Di tengah perubahan dunia yang berlangsung sangat cepat, model integrasi ilmu yang dikembangkan UIN Jakarta semakin menemukan relevansinya. Tantangan abad ke-21, seperti disrupsi teknologi, krisis lingkungan, ketimpangan sosial, dan persoalan kemanusiaan global, tidak dapat diselesaikan hanya dengan satu disiplin ilmu. Dunia membutuhkan pendekatan yang lebih holistik, integratif, dan transformatif.

Karena itu, mazhab integrasi di UIN Jakarta dapat menjadi inspirasi bagi pengembangan pendidikan tinggi Islam di Indonesia.
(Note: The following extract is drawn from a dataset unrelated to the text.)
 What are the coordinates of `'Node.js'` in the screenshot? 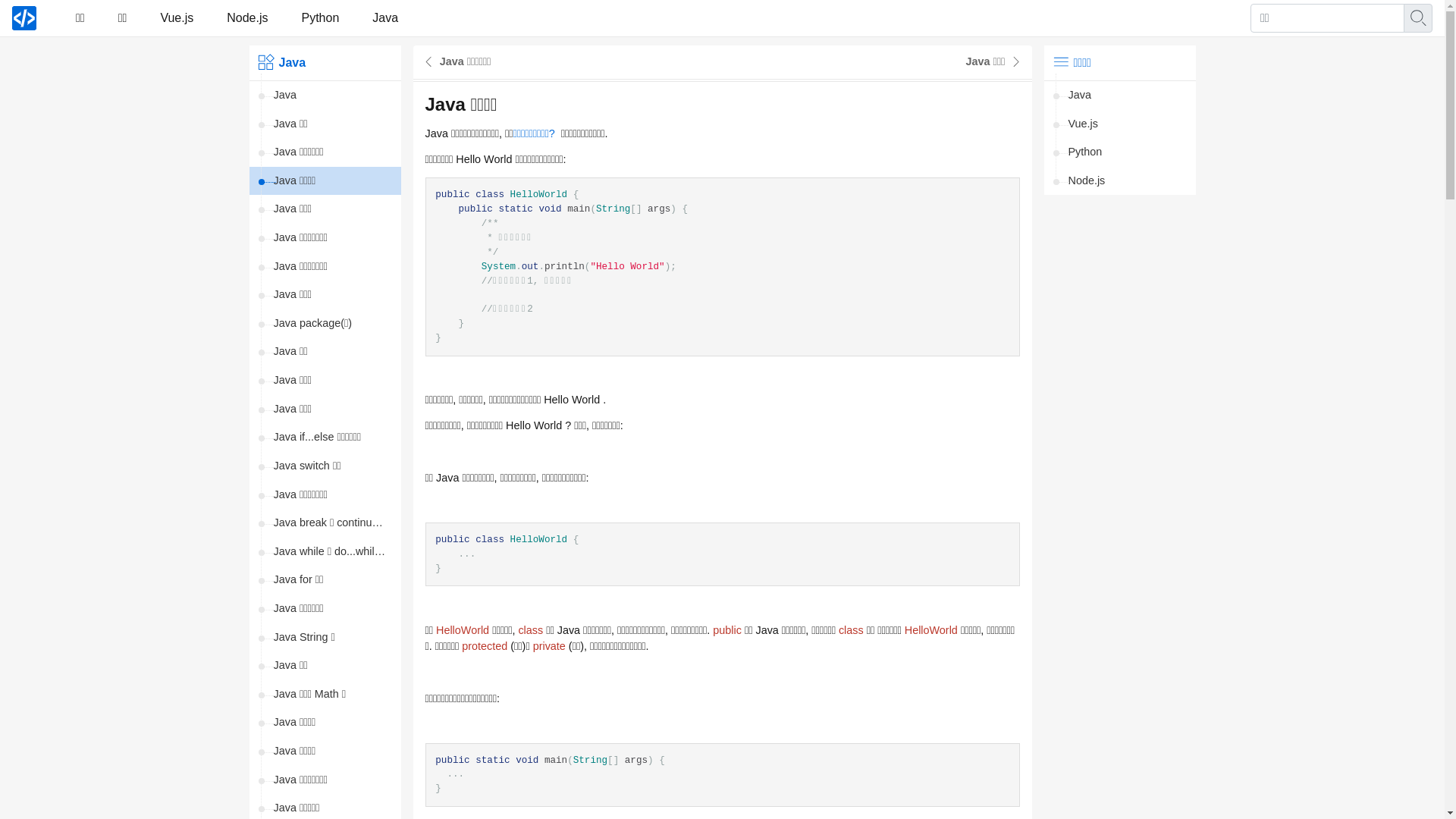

Kampus tidak cukup hanya menjadi pusat transfer ilmu pengetahuan, tetapi juga harus menjadi pusat pembentukan karakter, penguatan moral, dan pengembangan peradaban.

Integrasi ilmu bukan sekadar konsep akademik, melainkan sebuah ikhtiar untuk melahirkan generasi ulul albab, yaitu generasi yang mampu memadukan kekuatan zikir, pikir, dan ikhtiar. Inilah warisan intelektual yang terus dirawat dan dikembangkan oleh UIN Jakarta hingga hari ini.